No, the only people deserving of power are those who do not desire it: those who would rather lead peaceful and productive lives protecting their loved ones and being good neighbours to everyone else. People who understand values and morality and in the knowing understand also that these things are relative and must be treated with respect and great care. People who know how to say no, thank you. And how to say no.
That article I read about Stephen Harper has left me thinking. We can only judge another by their actions, and we will only ever see the actions the press chooses to show us. We will always stuggle to get the true measure of a man or woman, those of us that care to make the effort.
I would like to meet Harper. I’d like to have a half-hour conversation with him. I’d like to look him in the eye when he tells me his views on same-sex marriage, education and foreign policy with the US.
But all I can tell for sure is what I hear from the rabid and inflamatory press. He’s Conservative, he is prone to angry outbursts, he has never done well as a member of a team. He vociferously opposed abortion until popular opinion and his party made him reconsider. He looks down with open scorn on the poor. His views are strong and, to my mind, narrow minded. His arrogance is well documented, as is his contempt for the press.
In fact the only positive thing you can say for him is that he is strong willed.

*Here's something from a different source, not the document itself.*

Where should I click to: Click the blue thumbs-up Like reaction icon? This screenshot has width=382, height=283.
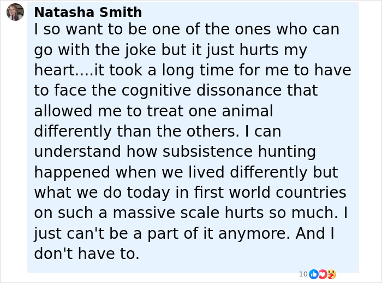(314, 274)
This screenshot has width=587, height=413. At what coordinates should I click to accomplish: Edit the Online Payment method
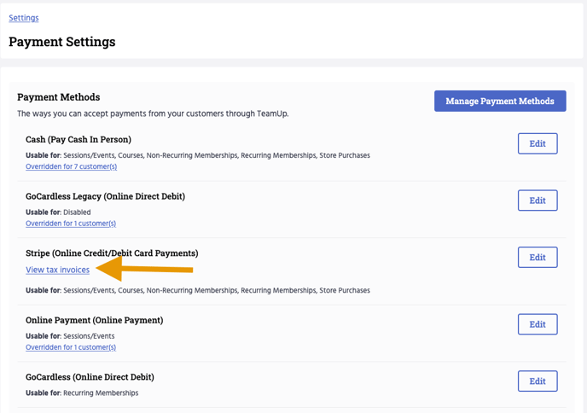coord(537,324)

If he had grown up as a more well-rounded individual, with positive exposure to the issues he is ignorant of, then I may very well have seen in him real leader material. Strong, but broad-minded. Willful, but aware. But that isn’t the Harper we have.
To me a leader must weld a thousand viewpoints into a workable focus. From disparate opinions must come progress approaching concensus. A leader must have amazing agility of mind to bring unity from chaos. To govern rather than dictate. Leading in a democracy is a challenge because it demands that you inspire others, who may not always agree with you, to follow you anyway.
Martin did not do this. I can’t see Harper doing this. And I have yet to see Leyton do this, but neither have I seen him drop the ball. Mostly he seems to be relying on the fact he isn’t the other guys.
Millions will not vote on the 23rd. They have no faith in the effectiveness of Canada’s parties to deal with anything more profound than cutting each other down, using issues as ammo. They just can’t be bothered taking part in a system that doesn’t seem to represent them. I agree almost completely.
We’re desperate for strong leadership that is above mudslinging. above twentieth century politics, and above reproach.
Some worry what will become of us when so few are willing to speak up that we are left in the hands of the only misfits and miscreants that do. Some say we are already there.
So I go vote in the hope that I may help start the avalanche of a new age of strong common sense leadership. I don’t really hold much hope. But what else can I do? Not vote? There are too many misfits and miscreants out there who do vote, and I can’t just hand the country over to them without registering my single strident voice of protest.
And if someone stepped up to me and said, “By George, man, you’ve got it bang on,” and handed me a million dollars to mount a campaign?
I wouldn’t say quite yet that I’ve been driven. But there is out there the rumble of the offer of a ride.